Minhas lembranças tratam de começar rapidamente. Elas me dizem o motivo pelo qual eu estou aqui. É como que uma injeção de dor direto no coração. Eu posso novamente sentir o odor, o calor, o amor. Tenro e fértil. Era um amor platônico concretizado, um paradoxo. Algo impossível de ser descrito. A dor é brutal. Minhas lembranças parecem carrascos me castigando como se eu tivesse crucificado Cristo. Eu não grito, sofro em silêncio. Esse é o motivo pelo qual estou aqui. Elas continuam falando como sádicas que se alimentam de minha dor. Naquela noite este mesmo divã em que estou a penar foi a Cama Real, na qual a própria rainha me elevou de plebeu a rei, a um deus. Em meio àquela penumbra que recaía como seda sobre nós, nos amamos. Tudo cessa e o silêncio volta à sala. Minha amada está um pouco fria esta noite. Não é mais a mesma coisa. A escuridão agora pesa como chumbo e é negra como carvão. Como uma calmaria após uma tormenta, meu corpo está anestesiado. Estamos progredindo.
        
    Meus sentimentos tomam a frente e começam seus discursos. Eu, como mero paciente escuto àqueles que me guiaram desde o dia em que minha vida começou a fazer sentido. Ele me diz como me senti no dia seguinte àquele, quando telefonei para minha musa e não conversamos por mais que cinco minutos. Ou no dia depois desse, no qual ela se recusou a vir à minha casa. Isso começa a me entristecer e parece que o peso do mundo todo está sobre mim. Sendo mais piedosos do que as malditas lembranças, os sentimentos esperam pacientes enquanto eu soluço e me afogo em lágrimas. Ela não me ouve. Isso parece mais um julgamento. Restabeleço-me emocionalmente, se é que ainda me lembro como é isso, e eles continuam. Recordo-me agora do dia em que, com um buquê de flores na mão, bati à sua porta e um homem atendeu. Eu não disse uma palavra e saí. Seu silêncio era a prova de minhas suspeitas.

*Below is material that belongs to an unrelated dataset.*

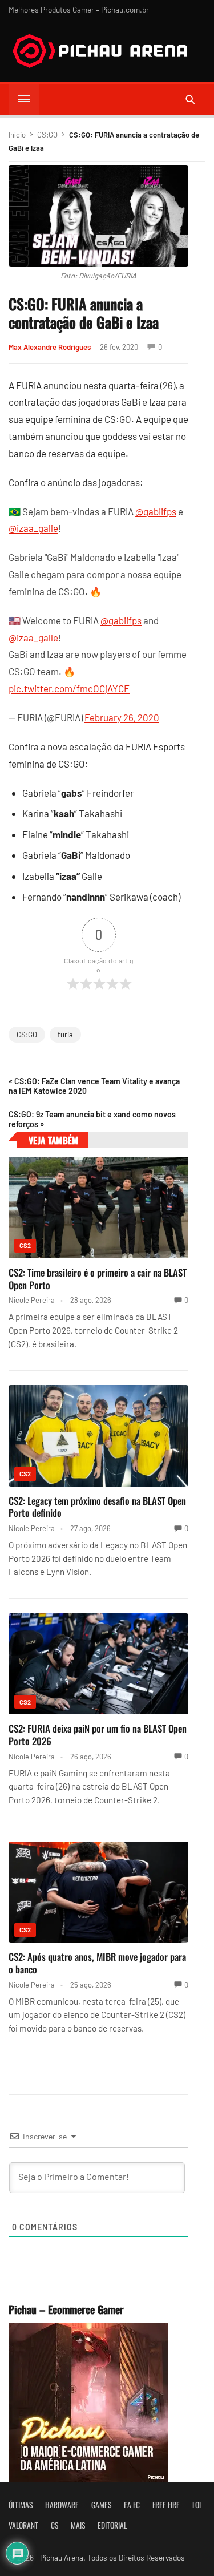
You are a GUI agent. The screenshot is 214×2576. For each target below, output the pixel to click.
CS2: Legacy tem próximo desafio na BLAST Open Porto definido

     Uma espada, uma flecha, uma lança! Nenhuma delas encravadas dez vezes em meu coração poderia me causar tantos ferimentos. E nem a vi! Eu sangrava lágrimas e em minha casa o chão vivia úmido. Tranquei este quarto como um templo sagrado de culto à deusa do amor e da traição. O sentimento de ira, pelo qual troquei as lágrimas que derramava, volta à tona. O quarto escuro já está quase escarlate tamanho o fogo em meus olhos quando tudo pára. O telefone tocou naquele dia. Atendi. Uma voz, como que uma canção tímida do outro lado da linha, dizia que apareceria em minha casa. Teria estourado fogos de artifício se os tivesse naquele momento.

     Uma fração de momento depois ela chegou à minha casa. Eu havia preparado um champanhe para recebê-la mas ela veio como se trouxesse uma nuvem negra sobre ela. Entrou, parou em minha frente e disse para que eu a deixasse em paz. Disse que nos últimos três dias, desde que nos conhecêramos, eu não a deixava um segundo sequer. Acho que me enganei. Acho que o que entrou por aquela porta foi um aríete destruindo o que restava de minhas fortificações. Ela se virou rapidamente e seus cabelos dançaram pela minha face. Aquele aroma. Seria a última vez que o sentiria.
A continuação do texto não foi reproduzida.